* Texto de origen:
Uno de los mejores comentarios sobre la transmisión superficial de COVID-19 fue publicado en la revista Lancet Infectious Diseases en julio de 2020 por Emanuel Goldman, profesor de microbiología de los Estados Unidos.

Como describió, uno de los impulsores de la percepción exagerada del riesgo de transmisión superficial fue la publicación de una serie  de estudios que mostraban que las partículas virales del SARS-CoV-2 podían detectarse durante largos períodos de tiempo en varias superficies.

Probablemente vio estos estudios porque recibieron una enorme publicidad en todo el mundo, y recuerdo haber hecho numerosas entrevistas en las que tuve que explicar lo que realmente significaban estos hallazgos.

Como expliqué en ese momento, estos estudios no se podían generalizar al mundo real y, en algunos casos, los comunicados de prensa que los acompañaban tendían a exagerar la importancia de estos hallazgos.

La cuestión clave es que, como principio general, el tiempo necesario para que muera una población de microorganismos es directamente proporcional al tamaño de esa población. Esto significa que cuanto mayor sea la cantidad de virus depositado en una superficie, más tiempo encontrará partículas virales viables en esa superficie.

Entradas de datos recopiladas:

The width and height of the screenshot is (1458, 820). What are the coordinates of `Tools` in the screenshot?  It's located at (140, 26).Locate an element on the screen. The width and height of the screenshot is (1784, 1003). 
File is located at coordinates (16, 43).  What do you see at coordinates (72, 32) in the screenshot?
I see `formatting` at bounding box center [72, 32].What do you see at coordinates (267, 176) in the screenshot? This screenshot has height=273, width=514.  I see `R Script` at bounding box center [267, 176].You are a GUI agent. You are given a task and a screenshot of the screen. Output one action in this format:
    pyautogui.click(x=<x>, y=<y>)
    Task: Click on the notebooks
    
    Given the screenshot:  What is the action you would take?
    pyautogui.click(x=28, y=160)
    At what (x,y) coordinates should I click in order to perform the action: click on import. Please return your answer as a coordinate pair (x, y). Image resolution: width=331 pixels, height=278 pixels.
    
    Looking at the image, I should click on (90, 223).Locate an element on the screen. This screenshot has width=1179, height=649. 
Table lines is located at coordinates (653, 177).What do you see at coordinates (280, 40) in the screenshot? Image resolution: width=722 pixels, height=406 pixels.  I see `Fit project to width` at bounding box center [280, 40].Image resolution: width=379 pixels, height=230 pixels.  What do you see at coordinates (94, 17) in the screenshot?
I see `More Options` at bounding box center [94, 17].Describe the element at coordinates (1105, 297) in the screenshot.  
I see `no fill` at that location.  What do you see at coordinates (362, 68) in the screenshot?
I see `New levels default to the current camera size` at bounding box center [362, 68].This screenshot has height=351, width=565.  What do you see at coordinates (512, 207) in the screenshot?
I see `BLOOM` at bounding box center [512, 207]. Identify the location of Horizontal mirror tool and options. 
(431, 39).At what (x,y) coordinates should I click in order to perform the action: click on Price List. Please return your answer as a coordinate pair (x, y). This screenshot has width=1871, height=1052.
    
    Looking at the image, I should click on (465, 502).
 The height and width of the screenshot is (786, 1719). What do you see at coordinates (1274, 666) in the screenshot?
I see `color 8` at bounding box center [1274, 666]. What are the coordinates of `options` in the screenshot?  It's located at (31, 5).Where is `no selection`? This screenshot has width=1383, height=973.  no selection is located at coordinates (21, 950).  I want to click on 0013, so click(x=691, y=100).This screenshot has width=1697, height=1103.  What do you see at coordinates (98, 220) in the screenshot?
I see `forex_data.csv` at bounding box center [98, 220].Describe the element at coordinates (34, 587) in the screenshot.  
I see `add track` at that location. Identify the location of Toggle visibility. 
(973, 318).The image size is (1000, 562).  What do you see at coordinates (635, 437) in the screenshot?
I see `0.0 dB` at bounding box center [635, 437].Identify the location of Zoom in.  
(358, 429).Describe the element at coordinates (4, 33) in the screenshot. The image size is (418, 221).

* Objetivo del ejercicio: Transcribe el fragmento del texto sobre la transmisión superficial de COVID-19 que empieza en las palabras "Como describió, uno" y termina después de "en varias superficies.".

* Respuesta a continuación:
Como describió, uno de los impulsores de la percepción exagerada del riesgo de transmisión superficial fue la publicación de una serie  de estudios que mostraban que las partículas virales del SARS-CoV-2 podían detectarse durante largos períodos de tiempo en varias superficies.